# Prediction for real usecase

In [53]:
import numpy as np
import pandas as pd
import pickle
from sklearn.preprocessing import LabelEncoder

# Load xgb model
with open('../results/models/xgb_model.pkl', 'rb') as f:
    xgb_model = pickle.load(f)

# Load test data
X_test = pd.read_csv('../data/processed/X_test_xgb.csv')

# Load fee data
df_fees = pd.read_excel('../data/raw/PSP_Fees.xlsx')

In [5]:

def replicate_dataframe_with_values(df, col, new_values):
    """
    Replicates the DataFrame df for each value in new_values and sets the 'col' column
    with the corresponding new value, while also preserving the original value in a new column.
    
    Parameters:
    - df: Original DataFrame
    - col: Name of the column to update
    - new_values: List or array of values to set in the specified column
    
    Returns:
    - concatenated_df: A DataFrame containing all the replicated DataFrames with the original 
      and new values of the specified column.
    """
    dfs = []  # List to store the replicated DataFrames

    # Create a new column to store the original values
    original_col_name = f"original_{col}"
    df[original_col_name] = df[col]

    for value in new_values:
        new_df = df.copy()  # Create a copy of the original DataFrame
        new_df[col] = value  # Set the column with the new value
        dfs.append(new_df)  # Add the new DataFrame to the list

    # Concatenate all the replicated DataFrames into one
    concatenated_df = pd.concat(dfs, ignore_index=True)

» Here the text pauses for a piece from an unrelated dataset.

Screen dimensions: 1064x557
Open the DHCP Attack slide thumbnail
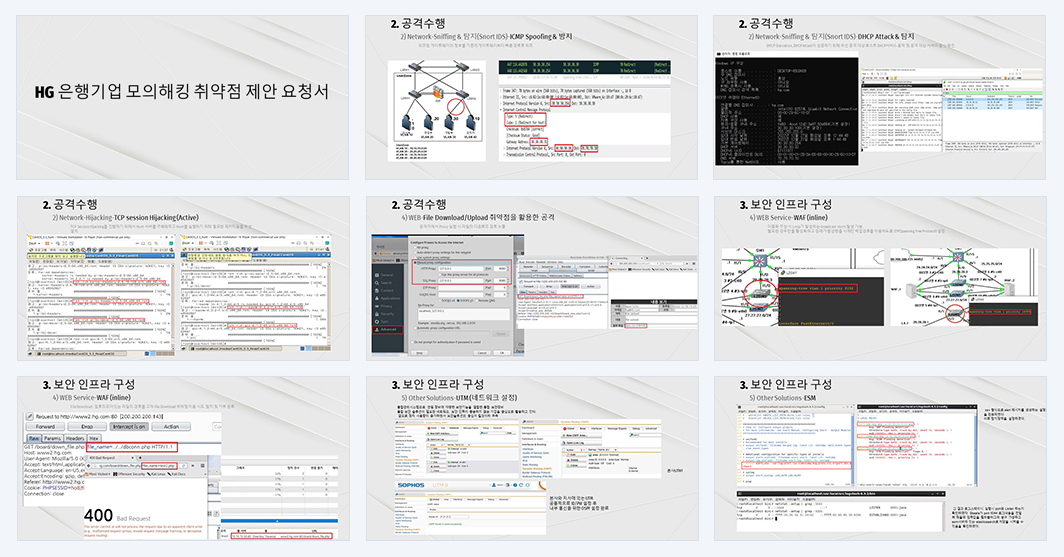[x=879, y=98]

    return concatenated_df

In [15]:
# Expand data for all PSP
label_encoder = LabelEncoder()

X_test['ID'] = X_test.index
df_test_psp = replicate_dataframe_with_values(X_test, 'PSP', new_values=['UK_Card', 'Simplecard', 'Moneycard', 'Goldcard'])

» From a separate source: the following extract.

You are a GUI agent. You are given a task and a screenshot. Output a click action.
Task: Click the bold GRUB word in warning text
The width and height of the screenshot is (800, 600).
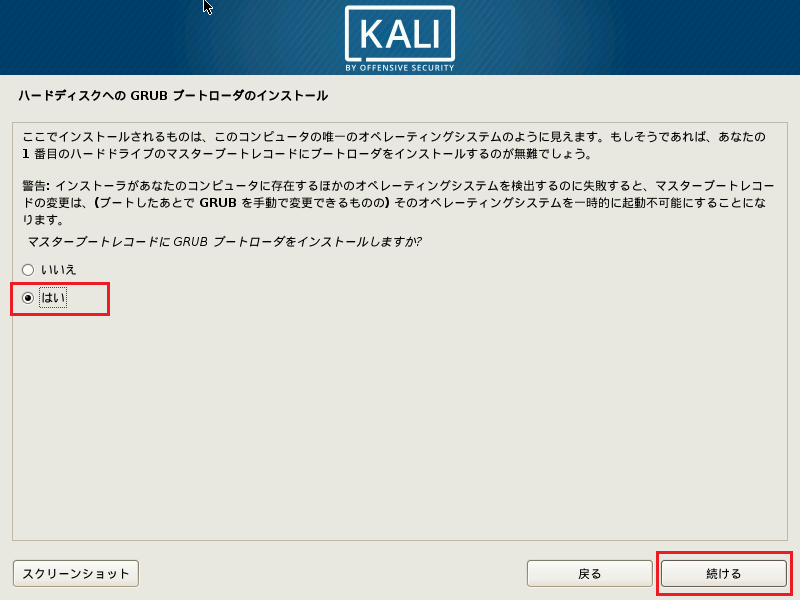pos(218,203)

# Merge the model data with the fees data
df_test_psp = pd.merge(df_test_psp, df_fees.loc[df_fees['success'] == 1, ['PSP','fee']],
                       how='left', on='PSP')
df_test_psp['PSP_txt'] = df_test_psp['PSP']

# Prepare data for modelinput
df_test_psp['PSP'] = label_encoder.fit_transform(df_test_psp['PSP'].astype(str))

# Get the probabilities of success
df_test_psp['prob_xgb'] = xgb_model.predict_proba(df_test_psp.drop(columns=['ID', 'fee', 'PSP_txt', 'original_PSP']))[:, 1]
df_test_psp['decision_xgb'] = xgb_model.predict(df_test_psp.drop(columns=['ID', 'fee', 'PSP_txt', 'original_PSP', 'prob_xgb']))

In [39]:
# Explaination prop_fee_ratio:
# The lowest value will be the decision
# The higher the factor, the more important the level of fees becomes
fee_factor = 0.3

# Calculate expected value per ID
df_test_psp['prob_fee_ratio'] = (((1-fee_factor) * (1-df_test_psp['prob_xgb'])) + 
                                 (fee_factor * df_test_psp['fee'] / 10))

# Example for ID 10
df_test_psp[df_test_psp['ID'] == 10]

Unnamed: 0,country,amount,PSP,3D_secured,card,previous_failure,attempts,weekday,hour,time_of_day,...,prob_fee_ratio_original,fee_original,diff_current,diff_best_prop_fee,prob_fee_ratio_original.1,fee_original.1,prob_fee_ratio_original.2,fee_original.2,prob_fee_ratio_original.3,fee_original.3
10,1,259,3,0,0,1,7,1,12,0,...,0.811426,3.0,0.0,0.097809,0.839839,3.0,0.754601,3.0,0.697776,3.0
12613,1,259,2,0,0,1,7,1,12,0,...,0.811426,3.0,0.078502,0.20331,0.839839,3.0,0.754601,3.0,0.697776,3.0
25216,1,259,1,0,0,1,7,1,12,0,...,0.811426,3.0,0.032498,0.078641,0.839839,3.0,0.754601,3.0,0.697776,3.0
37819,1,259,0,0,0,1,7,1,12,0,...,0.811426,3.0,0.074246,0.0,0.839839,3.0,0.754601,3.0,0.697776,3.0


In [40]:
# Calculate the sum fee of the highest prob_xgb per ID
df_sorted = df_test_psp.sort_values(by=['ID', 'prob_xgb'], ascending=[True, False])
df_max_prob_xgb = df_sorted.drop_duplicates(subset='ID')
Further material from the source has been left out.